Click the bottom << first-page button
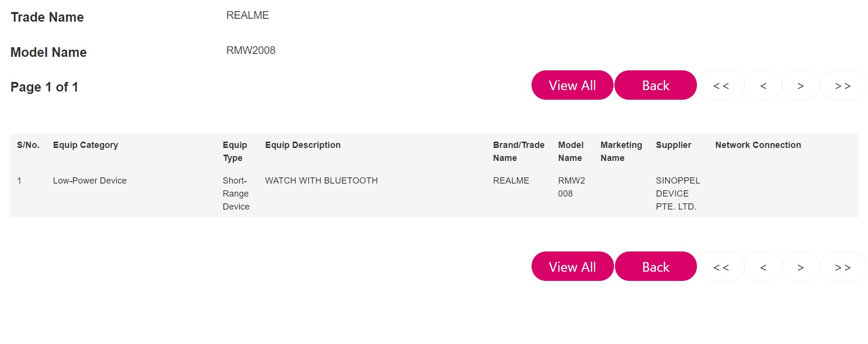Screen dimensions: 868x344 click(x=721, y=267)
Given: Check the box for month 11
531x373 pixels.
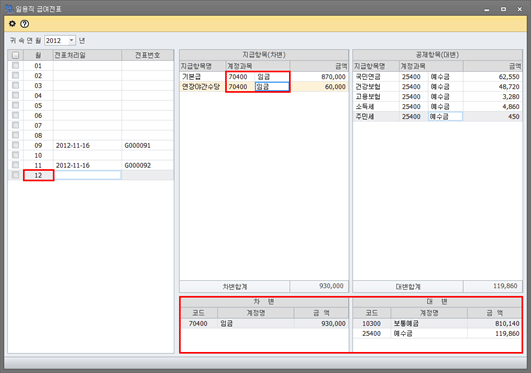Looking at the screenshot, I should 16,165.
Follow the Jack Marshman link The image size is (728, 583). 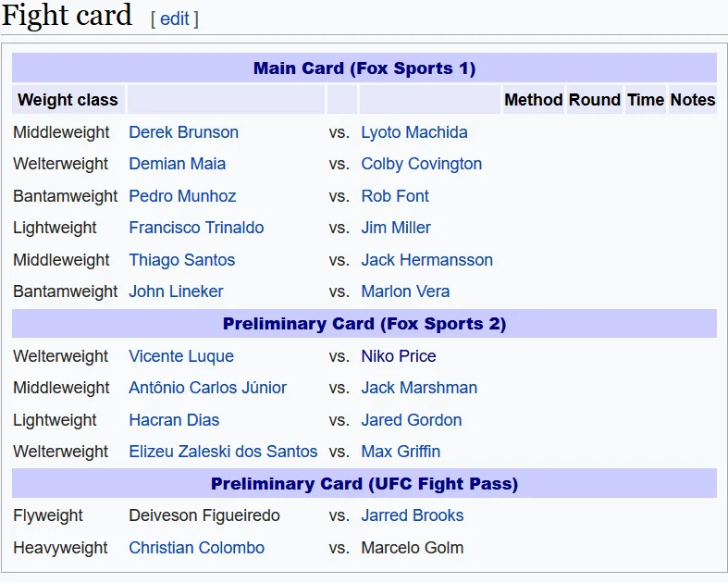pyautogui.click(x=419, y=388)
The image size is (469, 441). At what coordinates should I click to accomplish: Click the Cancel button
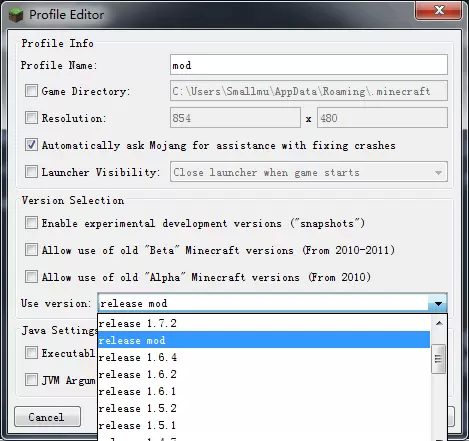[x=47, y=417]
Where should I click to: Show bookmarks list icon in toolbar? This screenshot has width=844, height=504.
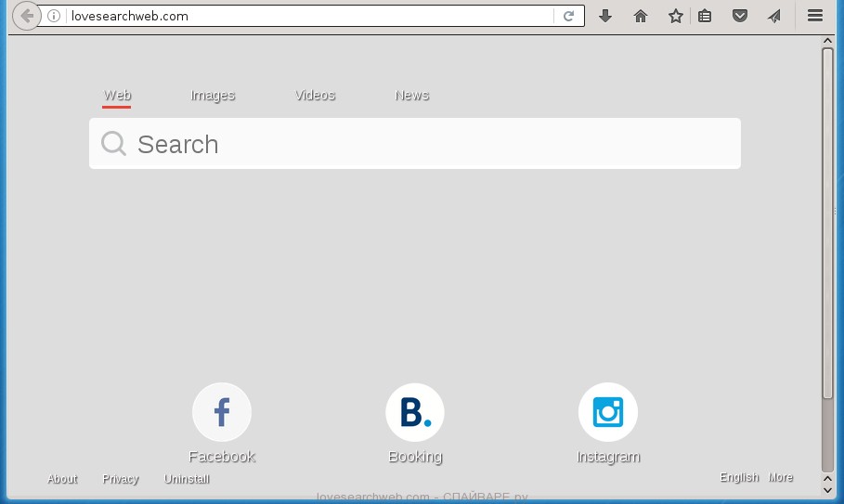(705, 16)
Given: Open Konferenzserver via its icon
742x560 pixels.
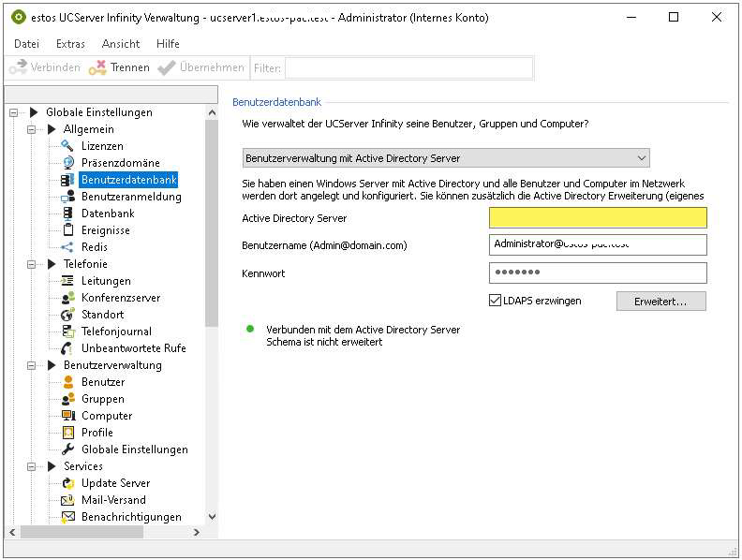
* * *
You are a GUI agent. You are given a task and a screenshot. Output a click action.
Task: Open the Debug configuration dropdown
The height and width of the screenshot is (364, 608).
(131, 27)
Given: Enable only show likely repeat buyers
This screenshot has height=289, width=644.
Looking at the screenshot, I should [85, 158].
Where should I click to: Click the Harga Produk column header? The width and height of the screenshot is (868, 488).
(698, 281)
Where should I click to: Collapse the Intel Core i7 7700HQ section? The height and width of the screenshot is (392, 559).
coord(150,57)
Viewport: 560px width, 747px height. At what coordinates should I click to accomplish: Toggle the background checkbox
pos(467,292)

What the exercise asks -> What you need to produce is an exact copy of the entries above, limited to the lines from the one with "Where should I click to: Show" up to and including the one with "742x560 pixels.", without pictures.

Solution ->
Where should I click to: Show bookmarks list icon in toolbar? This screenshot has width=844, height=504.
(705, 16)
Given: Open Konferenzserver via its icon
742x560 pixels.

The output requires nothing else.